The risk of developing a blood clot from catching coronavirus is eight times higher than after being given the Astrazeneca vaccine, according to a new study by the University of Oxford.
Scientists found that cerebral venous thrombosis (CVT) occurred in 39 per million coronavirus patients, compared with around 5 per million people given the Astrazeneca jab.
In the study of more than 500,000 patients in the US, the risk of developing a blood clot was reported to be around 100 times higher after contracting coronavirus than normal.
Researchers said the figures should help regulators and the public to better understand the “risk-benefit question” associated with Covid vaccines.
John Geddes, the University of Oxford, said that while blood clots did indeed appear to be an extremely rare side effect of coronavirus vaccines, it was just one of many negative side effects caused by Covid-19 infection.
“A lot of the attention has been taken away and put on the vaccine.

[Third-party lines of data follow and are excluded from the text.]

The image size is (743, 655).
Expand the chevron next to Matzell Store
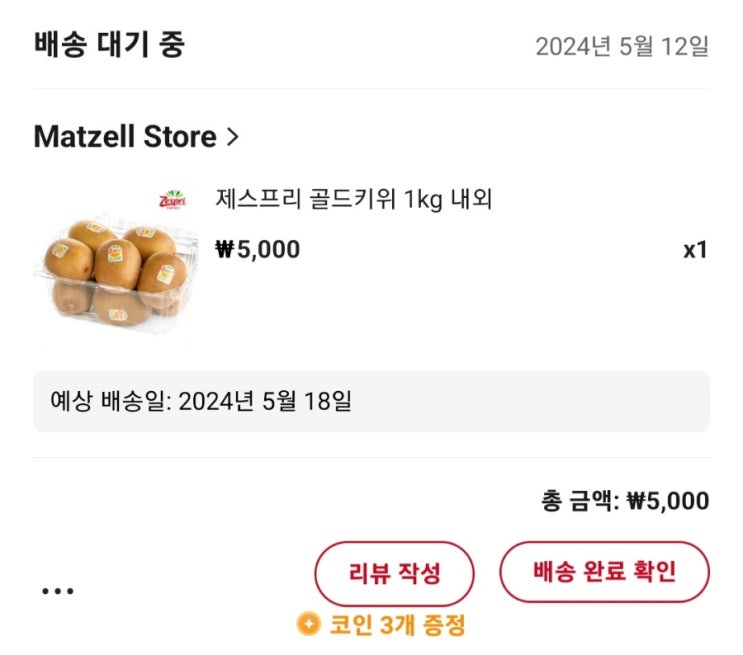tap(233, 137)

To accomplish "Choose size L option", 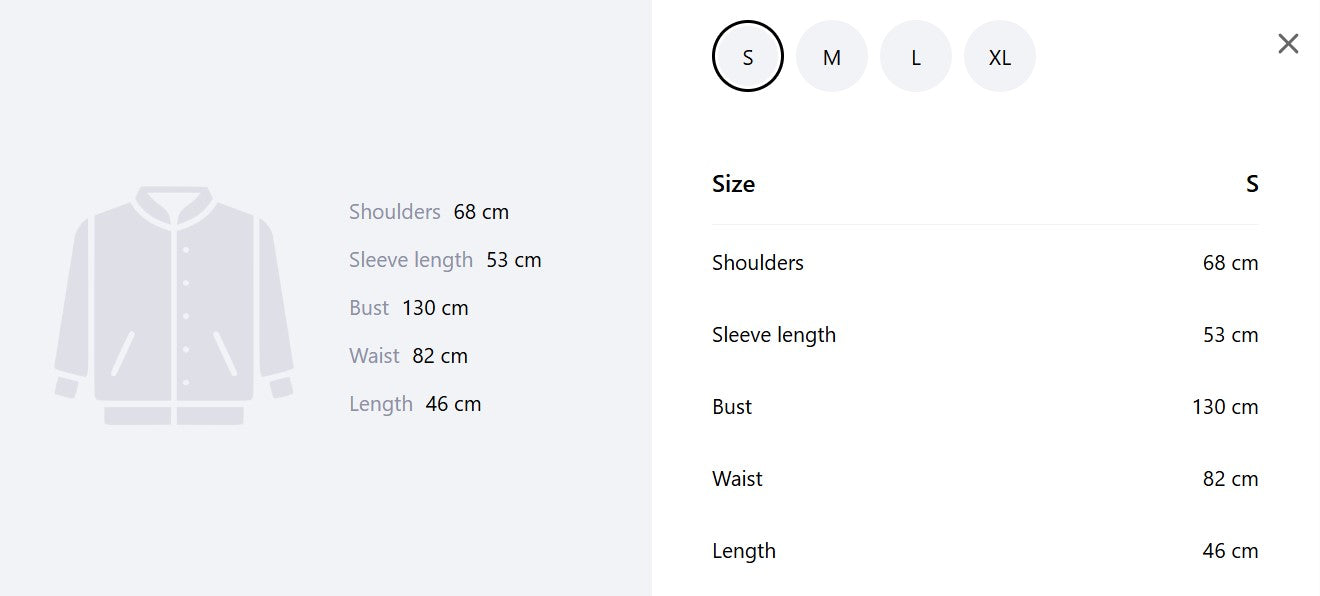I will 916,56.
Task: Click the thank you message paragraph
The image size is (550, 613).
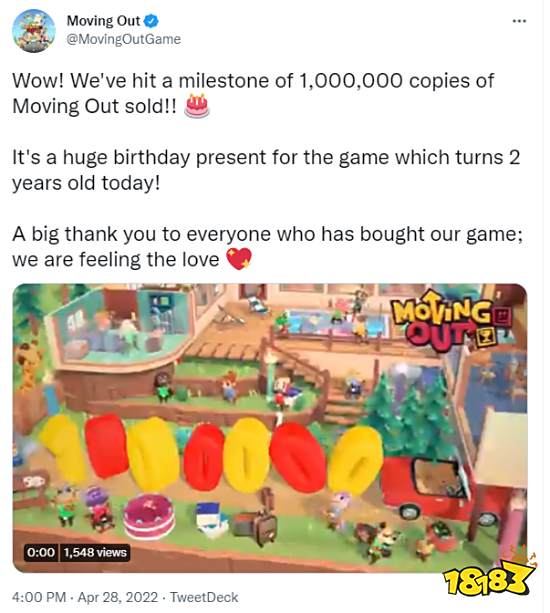Action: coord(267,247)
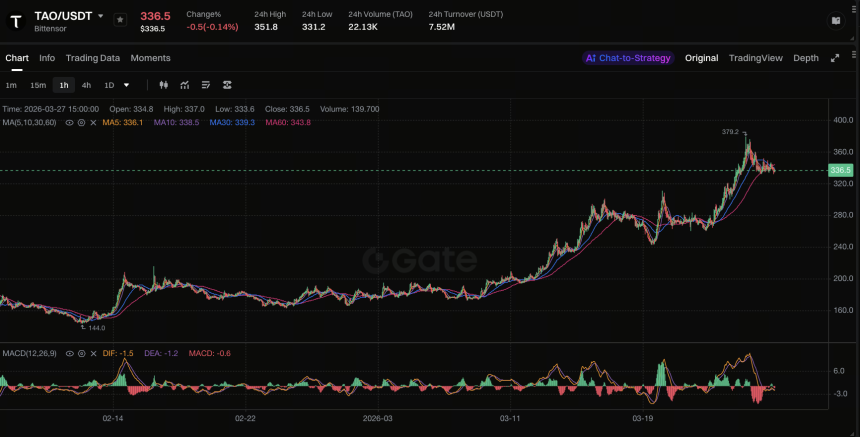The image size is (860, 437).
Task: Click the chart settings swap icon
Action: click(x=227, y=85)
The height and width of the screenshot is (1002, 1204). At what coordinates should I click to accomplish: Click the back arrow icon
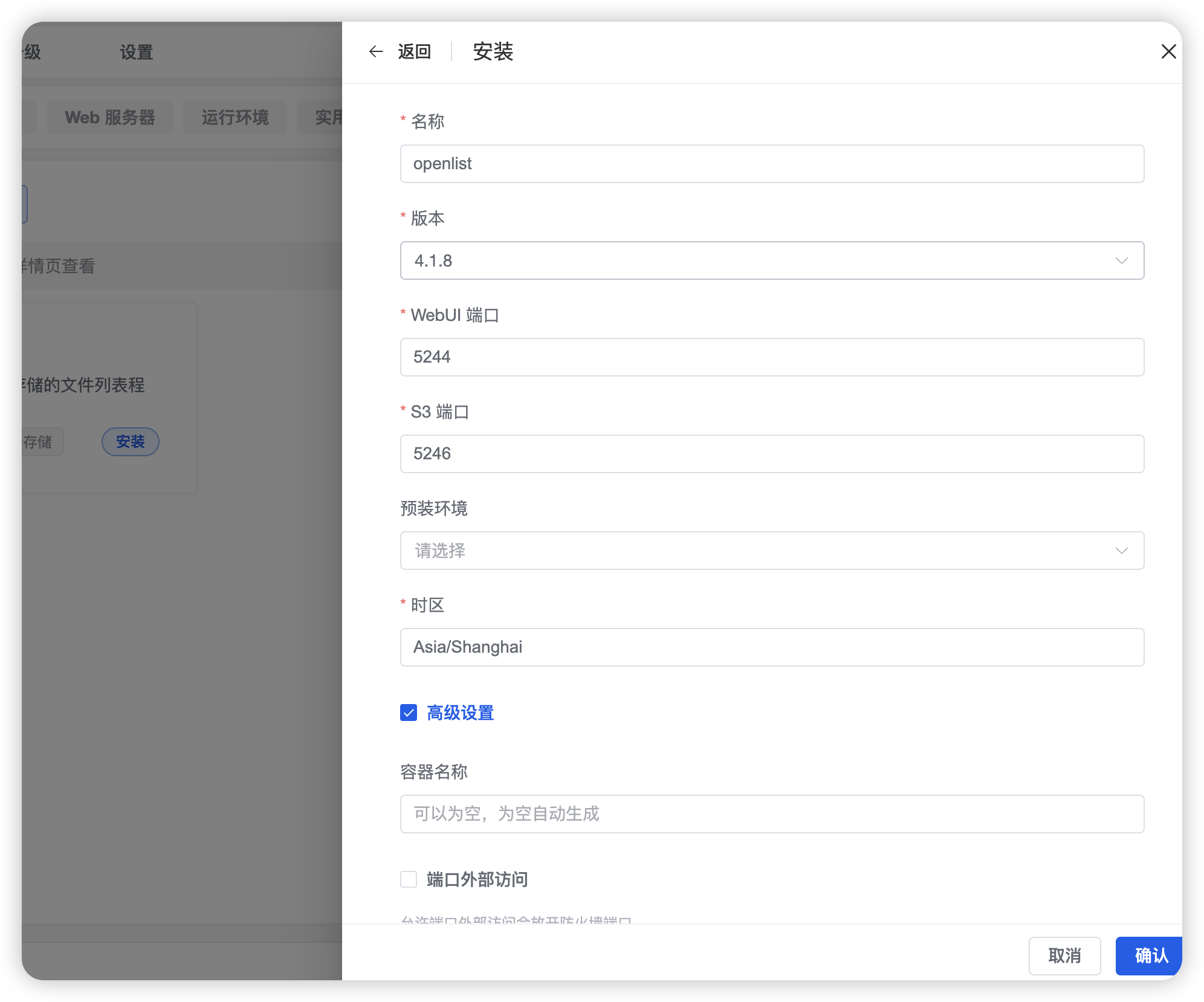point(376,52)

The importance of this finding is it brings it back to the fact this is a really horrible illness that has a whole variety of effects… and I think that for us is the main finding,” he said.

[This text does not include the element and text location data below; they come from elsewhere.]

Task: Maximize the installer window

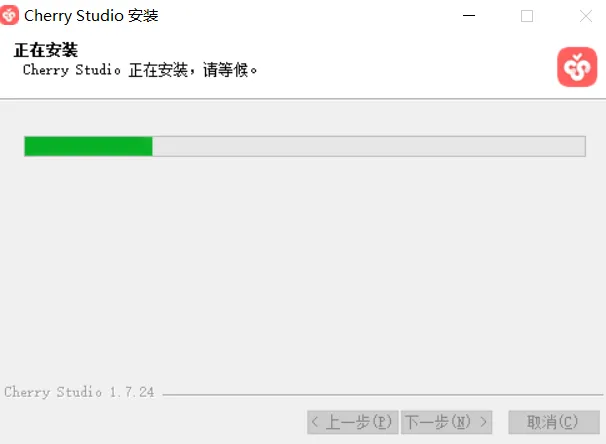Action: (x=527, y=16)
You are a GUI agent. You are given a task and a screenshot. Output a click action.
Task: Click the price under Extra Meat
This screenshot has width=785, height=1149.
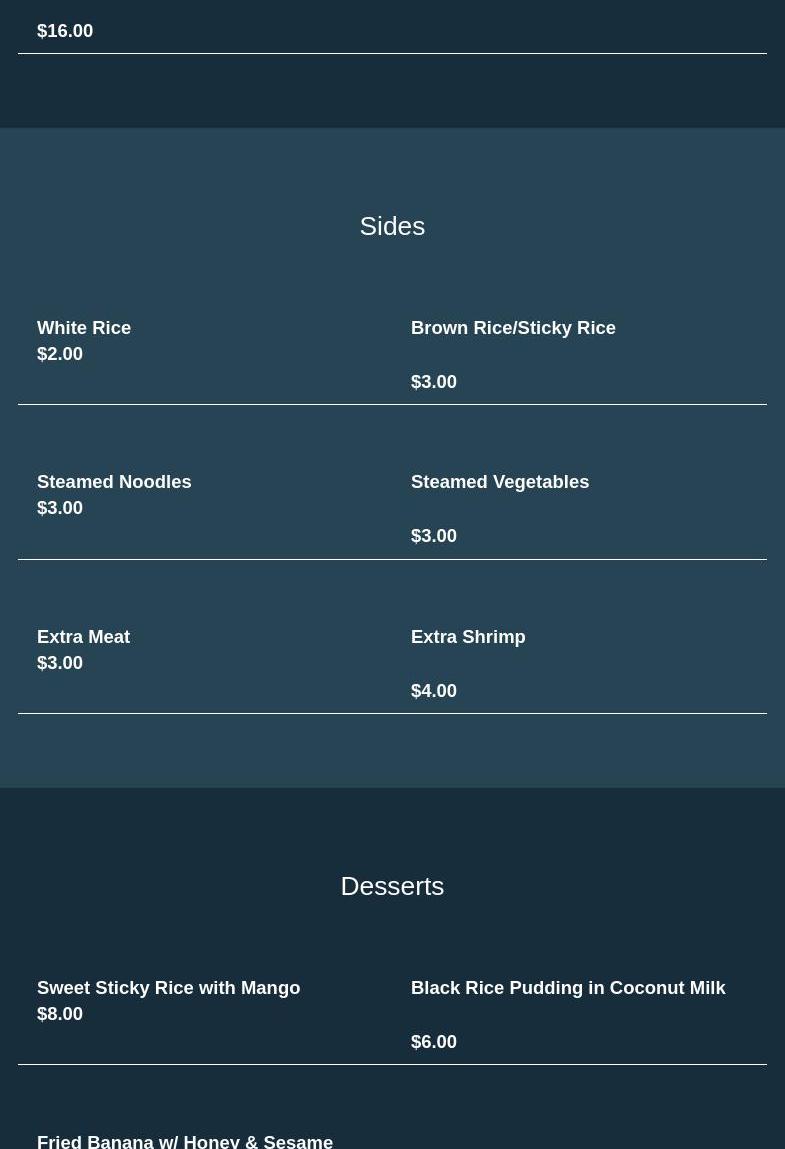[60, 662]
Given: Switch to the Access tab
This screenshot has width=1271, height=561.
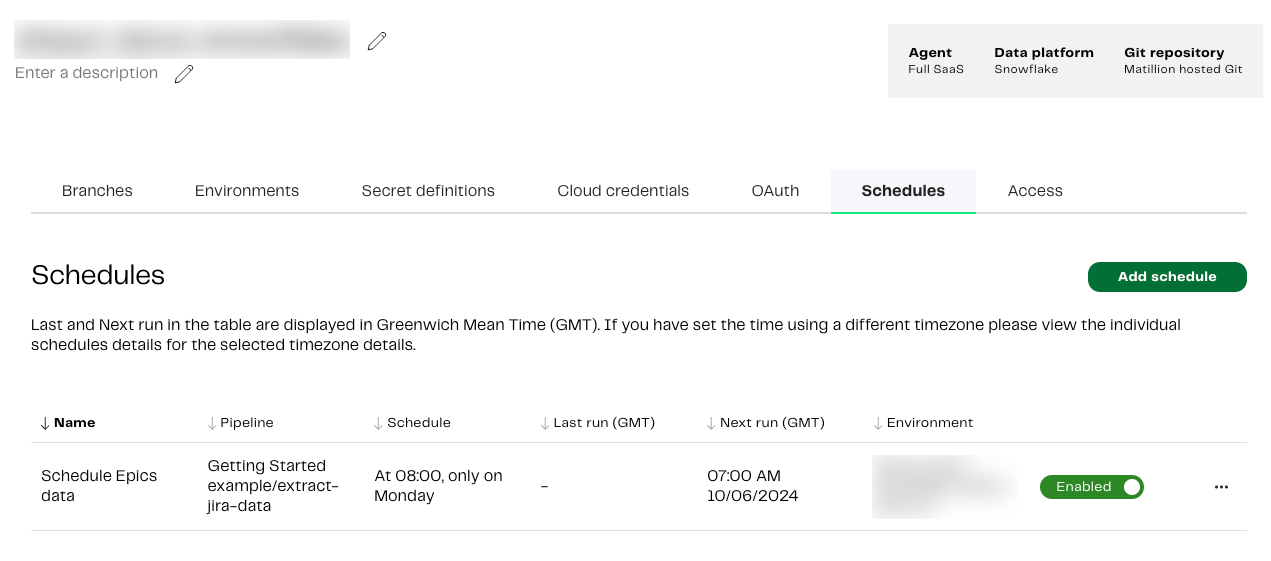Looking at the screenshot, I should 1035,191.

Professor Sir John Bell, the university’s regius professor of medicine, added that “the best way, if you want to have a bad clotting problem, is to get Covid”.
“And if you don’t get a vaccine you’re going to get Covid, and if you get Covid you’ll have a very, very much higher risk of getting a bad clotting problem,” he told Sky News.
“So, the clotting problems of the vaccine are pretty trivial compared to the real risks of getting clotting problems if you get Covid.”
Denmark yesterday became the first country in the world to ban the use of the Astrazeneca jab altogether amid concerns over blood clot risks.
Meanwhile, US regulators earlier this week said they would suspend use of the Johnson & Johnson vaccine while they investigate similar cases of clotting.
Professor Bell suggested that other coronavirus vaccines could also have “some background level of clotting issues”.
“We don’t have clear enough data on what the risks of these strange clots actually are with the different vaccines, and that data is coming together at the moment,” he said. “I suspect there will be risks associated with the other vaccines that use the spike antigen as the target.”